■ What you should do
Leaving out the pictures, reproduce each record exactly and in full.

[Screenshot grounding data]
________________
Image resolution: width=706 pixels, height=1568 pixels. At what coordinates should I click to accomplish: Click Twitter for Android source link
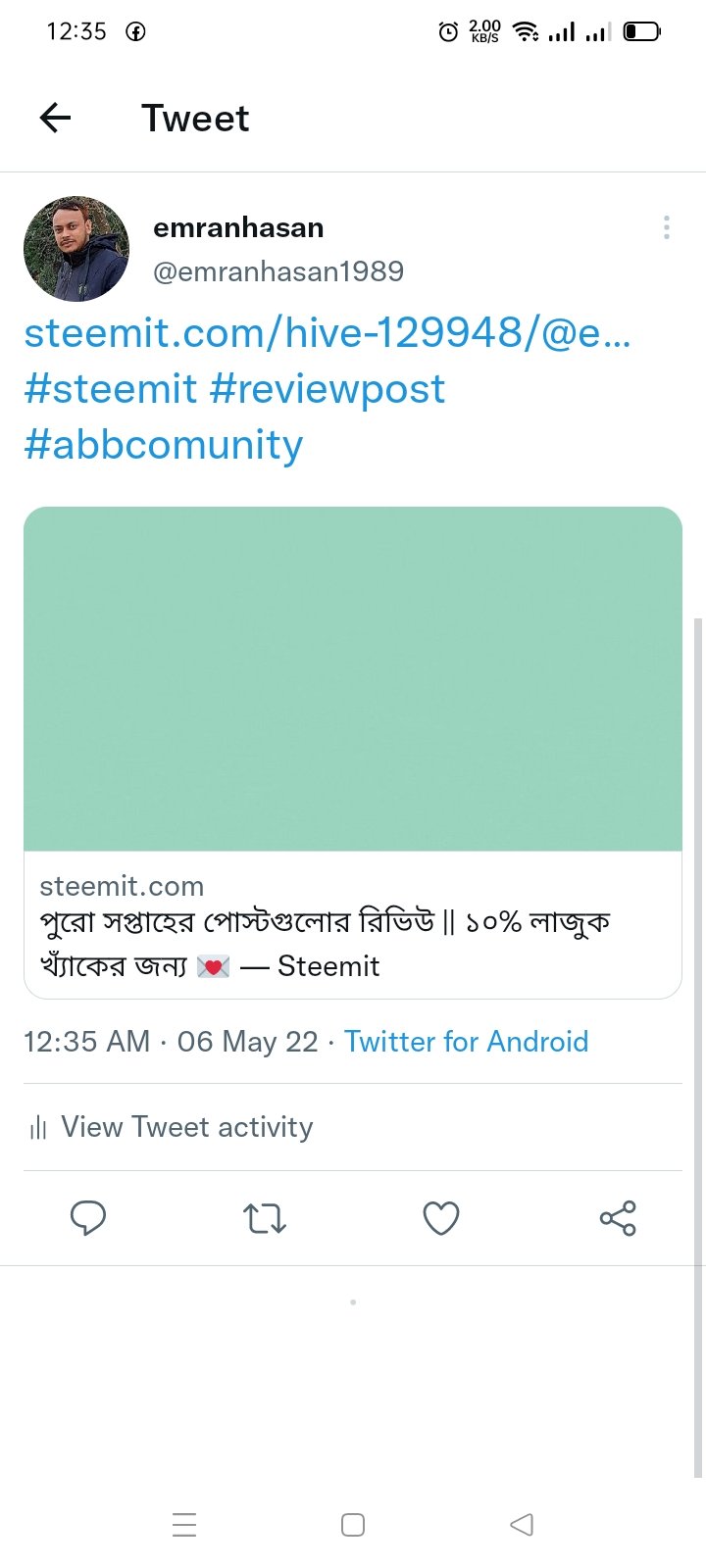coord(467,1041)
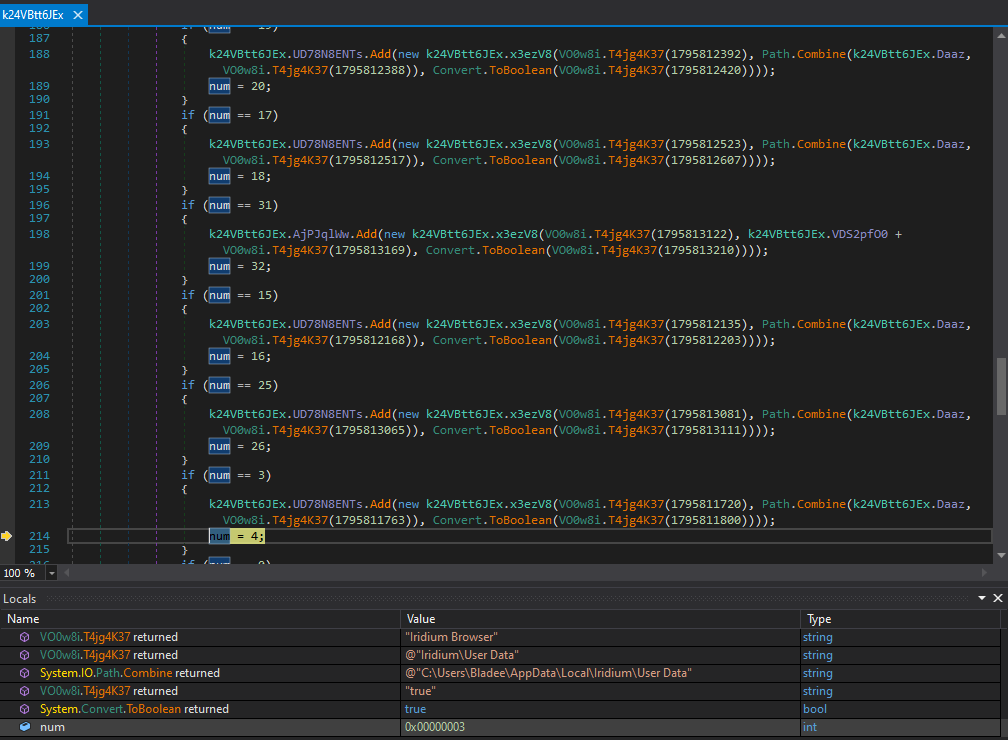The width and height of the screenshot is (1008, 740).
Task: Click the return value icon of the "true" string row
Action: (25, 691)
________________
■ Result of the task
Image resolution: width=706 pixels, height=1568 pixels. At what coordinates should I click to accomplish: Click Twitter for Android source link
coord(467,1041)
The width and height of the screenshot is (1008, 740).
Task: Click the return value icon of the "true" string row
Action: (25, 691)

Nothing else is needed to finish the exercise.